TASK DESCRIPTION
After finding the line that holds "The height and" below, set down that line and the rest through the final one exactly, leaving the pictures out.

[Saved entries]

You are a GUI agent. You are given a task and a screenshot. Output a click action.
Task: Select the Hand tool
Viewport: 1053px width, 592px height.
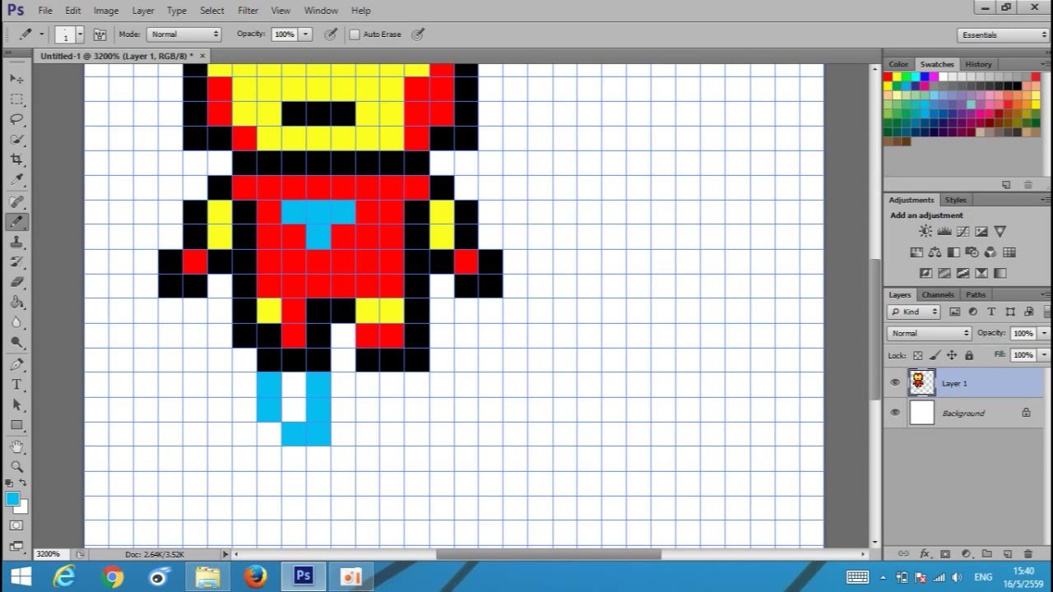16,446
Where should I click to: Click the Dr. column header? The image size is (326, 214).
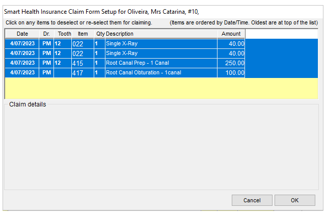click(46, 34)
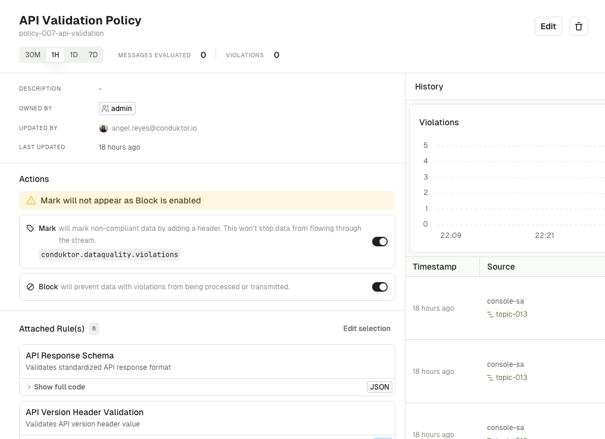Screen dimensions: 605x439
Task: Click the topic icon next to topic-013
Action: tap(489, 314)
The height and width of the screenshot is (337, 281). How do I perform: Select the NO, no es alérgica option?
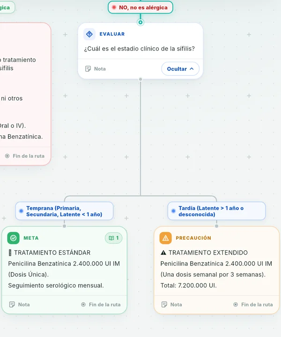[x=141, y=7]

YOUR RESPONSE
The height and width of the screenshot is (337, 281). How do I perform: Select the NO, no es alérgica option?
[x=141, y=7]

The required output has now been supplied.